IConfigurable Interface
Int(name string) *int
NewInt(name string, value int, usage string) *int
Int64(name string) *int64
NewInt64(name string, value int64, usage string) *int64
Float64(name string) *float64
NewFloat64(name string, value float64, usage string) *float64
String(name string) *string
NewString(name, value, usage string) *string
Bool(name string) *bool
NewBool(name string, value bool, usage string) *bool
Duration(name string) *time.Duration
NewDuration(name string, value time.Duration, usage string) *time.Duration
List(name string) *[]string
NewList(name string, value []string, usage string) *[]string
Map(name string) *map[string]string
NewMap(name string, value map[string]string, usage string) *map[string]string
LoadFile(filename string) error
Parse(filename string) error
Usage() string

And when using it:

package main

import (
	"fmt"

	"github.com/andreimerlescu/configurable"
)

func main() {
	config := configurable.New()
	debug := config.NewBool("debug", false, "Enable debug mode")
	err := config.Parse("config.yaml")
	if err != nil {
		panic(err)
	}
	fmt.Println("Debug mode:", *debug)
}

Go Playground: https://go.dev/play/p/YefJDFtlAPR

This package is used within the Apario Reader and it provides the capabilities to take variables, such as the example debug above, and dereference them with *debug to retrieve the value of the configurable.
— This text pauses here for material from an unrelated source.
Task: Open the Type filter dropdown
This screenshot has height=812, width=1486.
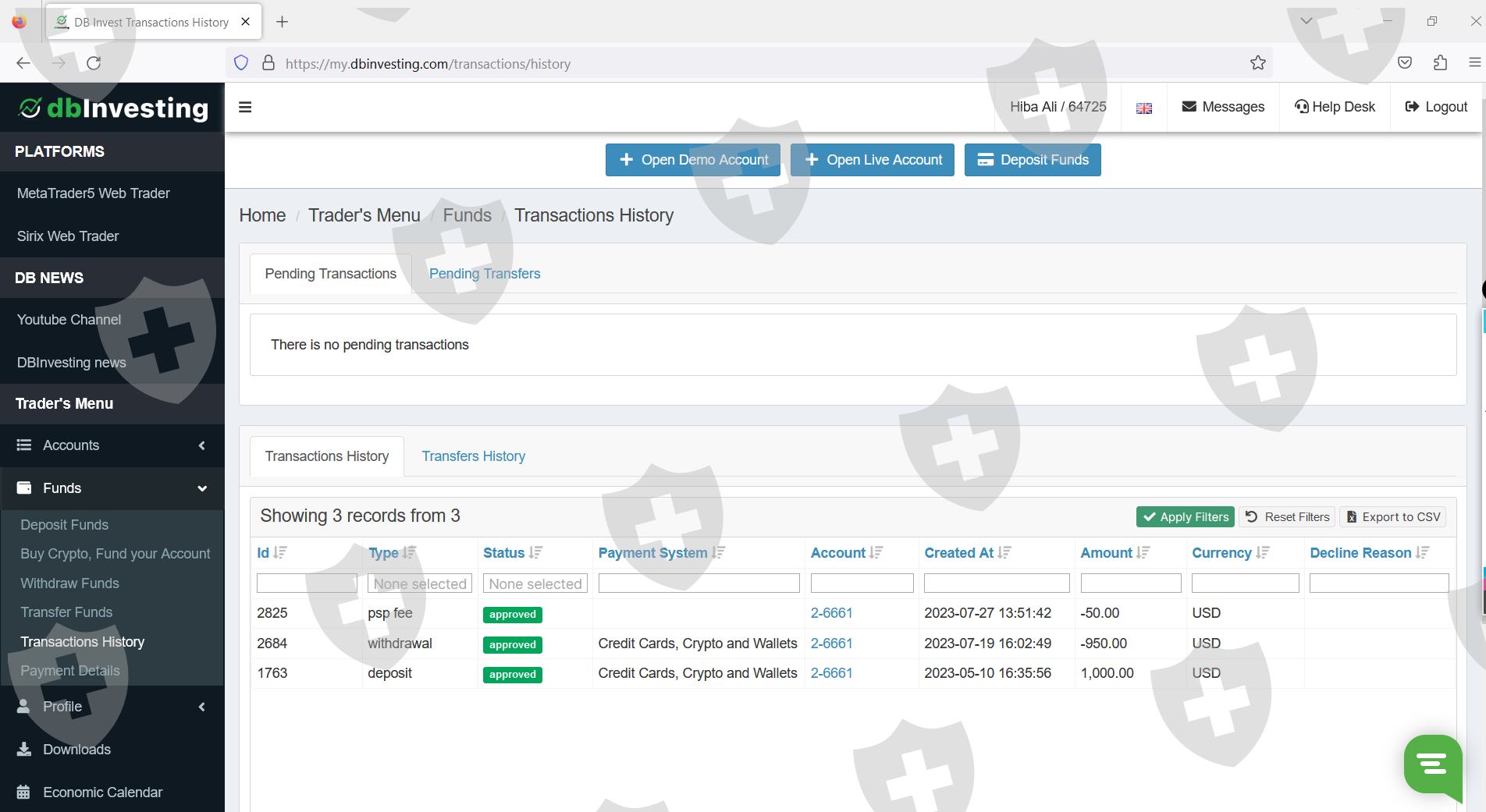Action: [x=420, y=583]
The Parse() func accepts the name of a file that you wish to allow to load into your configurations. Assigning values to your configurable variables can be done using multiple techniques. These techniques are provided to you when you create new configurable variables using the IConfigurable methods NewInt, NewInt64, NewFloat64, NewString, NewBool, NewDuration, NewList, and NewMap. The arguments for these functions are all the same; which make them easy to remember and use in the future. The type of the New follows in the function name itself, and the first argument is always a string, but the 2nd argument is the same type as the func's name suggests; indicating that NewFloat64 requires argument 2 to be float64. Argument three is the description of the flag.
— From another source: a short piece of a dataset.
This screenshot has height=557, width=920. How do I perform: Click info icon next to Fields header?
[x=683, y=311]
Within each of the New methods is a special set of logic that takes the first argument; the name of the configurable, and allows it to be found via Environment Variables or by using --<the name here> in the CLI when you run go run . for your project. This means; for the example debug argument assigned to the variable debug; the user of the application you're building could run go run . --debug true or DEBUG=true go run . or export DEBUG=true; go run .. Either are available to you; and if you're leveraging .Parse(filePath) then you can create either a .ini, .json, or .yaml file. So; in the example, config.yaml would look something like:

---
debug: true

Then, when the application is executed again, go run .; the variable debug gets the value true assigned to it, because its been defined in the config.yaml file and loaded into the runtime of the application using .Parse(filePath).

The package configurable also allows you to mix and match definitions of various arguments. For example, if you're using debug, then you may not want to encourage or document the --debug option everywhere; but rather allow users to establish system level globals using environment variables instead. This means that within your configuration file, you can have some parts of the configuration that really come from environment variables, some that come from encouraged CLI arguments directly, and others that are more fixed for long-term use that get stored inside configuration files.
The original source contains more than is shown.